The work can look a lot of different ways. Sometimes it’s organizing people. Sometimes it’s co-leading direct actions. Sometimes it’s marshaling for actions led by people of color so they can have the space they need to [function] and not have to interact with unhelpful white people, of which we are many. We are legion.

It involves a lot of writing [and] trying to use the public platform that I have as an ordained person to speak, particularly right now, to speak to white people about how we do this in ways that are unhelpful to people of color. I’m trying to figure our how to do this from a place of love which can be a real challenge.

Dunlap attributes her desire to work with white people from a place of love to Dr. Vincent Harding’s example in the Iliff classroom.

[He had this] capacity to be grounded and loving in spaces – in classroom spaces with white people. I ask him all the time still, “How did you do that? How did you do that?” I’m still listening.

Part of it is I think his tactic of speaking very slowly and pausing. There is something about the slowing down.

You’d ask him a question and he would nod and take a minute, instead of just popping off with whatever. I think it was like a spiritual practice to stay grounded for him.

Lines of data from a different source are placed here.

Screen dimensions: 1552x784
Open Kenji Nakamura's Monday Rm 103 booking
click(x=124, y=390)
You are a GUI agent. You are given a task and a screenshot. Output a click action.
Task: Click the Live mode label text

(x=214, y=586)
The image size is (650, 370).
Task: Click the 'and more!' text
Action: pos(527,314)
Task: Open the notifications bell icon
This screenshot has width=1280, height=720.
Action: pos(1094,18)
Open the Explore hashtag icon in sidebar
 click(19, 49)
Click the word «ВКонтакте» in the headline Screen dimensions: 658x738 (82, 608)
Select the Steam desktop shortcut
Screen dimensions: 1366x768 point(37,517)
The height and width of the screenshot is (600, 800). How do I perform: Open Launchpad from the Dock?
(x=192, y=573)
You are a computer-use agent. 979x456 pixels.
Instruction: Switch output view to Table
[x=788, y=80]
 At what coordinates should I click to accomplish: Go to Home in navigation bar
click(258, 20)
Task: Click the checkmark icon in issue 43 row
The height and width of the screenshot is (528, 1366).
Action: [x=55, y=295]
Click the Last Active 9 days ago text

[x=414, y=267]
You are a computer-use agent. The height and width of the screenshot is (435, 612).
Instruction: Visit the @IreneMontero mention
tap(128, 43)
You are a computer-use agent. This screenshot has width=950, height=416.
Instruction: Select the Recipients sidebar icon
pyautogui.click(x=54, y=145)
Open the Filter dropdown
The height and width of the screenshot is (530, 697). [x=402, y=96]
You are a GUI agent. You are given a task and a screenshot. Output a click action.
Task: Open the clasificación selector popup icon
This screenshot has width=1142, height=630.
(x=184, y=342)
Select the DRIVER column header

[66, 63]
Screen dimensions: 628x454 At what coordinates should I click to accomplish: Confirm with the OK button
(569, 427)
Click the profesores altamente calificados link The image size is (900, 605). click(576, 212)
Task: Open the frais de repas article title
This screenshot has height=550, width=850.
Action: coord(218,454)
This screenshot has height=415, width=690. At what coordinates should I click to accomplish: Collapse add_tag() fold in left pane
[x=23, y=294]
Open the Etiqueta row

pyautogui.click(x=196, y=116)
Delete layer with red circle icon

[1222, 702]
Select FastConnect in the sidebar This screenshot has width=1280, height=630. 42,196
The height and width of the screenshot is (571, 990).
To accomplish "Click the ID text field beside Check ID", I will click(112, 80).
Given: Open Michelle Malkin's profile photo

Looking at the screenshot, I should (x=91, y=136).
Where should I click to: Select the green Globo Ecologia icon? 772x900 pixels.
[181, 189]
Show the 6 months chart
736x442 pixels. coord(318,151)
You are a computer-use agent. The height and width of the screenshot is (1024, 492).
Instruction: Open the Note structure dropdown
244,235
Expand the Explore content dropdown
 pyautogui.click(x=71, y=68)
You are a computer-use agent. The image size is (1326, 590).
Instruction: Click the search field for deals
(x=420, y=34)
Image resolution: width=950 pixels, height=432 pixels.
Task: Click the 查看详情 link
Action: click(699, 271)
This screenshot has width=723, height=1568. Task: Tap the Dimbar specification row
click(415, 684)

That’s my guess.

Dunlap is also influenced by words Dr. Harding said to her and her partner in 2012 when they were discussing movement work.

We had him here in our home – right at this table. He said, “the wisdom of the spirituals – the wisdom of slaves who developed the spirituals and the wisdom in the particular spiritual, I’m Going to Lay Down My Sword and Shield.

He really emphasized the ‘and shield’ bit. “I’m going to lay down my sword and shield,” he said.

I looked at him and I said, “But Dr. Harding, if you lay down your shield, then you don’t have any protection.”

He said, “That’s exactly right. You lay them both down because your protection comes from somewhere else.”

I have been sitting with that ever since. So it’s not enough to lay down the weapon. You have to lay down the shield, too, that protects you from other people’s weapons, which is an immense amount of vulnerability.

I find that is what is required at least of me in the work that I do. And trust that I am ultimately safe and held, not because I carry a shield but because the ancestors and the Divine are surrounding me and loving on me and holding me through the work.

Finally, Dunlap credits Dr. Harding for her participation in SURJ.

This trajectory that my life has now taken to being focused on white people work is his fault because when he died I started asking him, “What am I going to do now, Dr. Harding? How am I going to work in a way that honors your life?”

Then, Michael Brown was killed – murdered, just a few months later.

Then, I asked him again, “What do I do now?” Then, I started receiving all of these calls from people of color saying, “White people, you need to show up. You need to speak up. We need you.” Then, I realized that was the place where my work needed to be.

It wasn’t like it took a whole different tact, like I’m changing my vocation. But this is where we are going to deepen your vocation now. Because most of my work has been bridging or walking in solidarity with people of color.

But, specifically, working with white people? It may be the hardest thing I’ve ever done.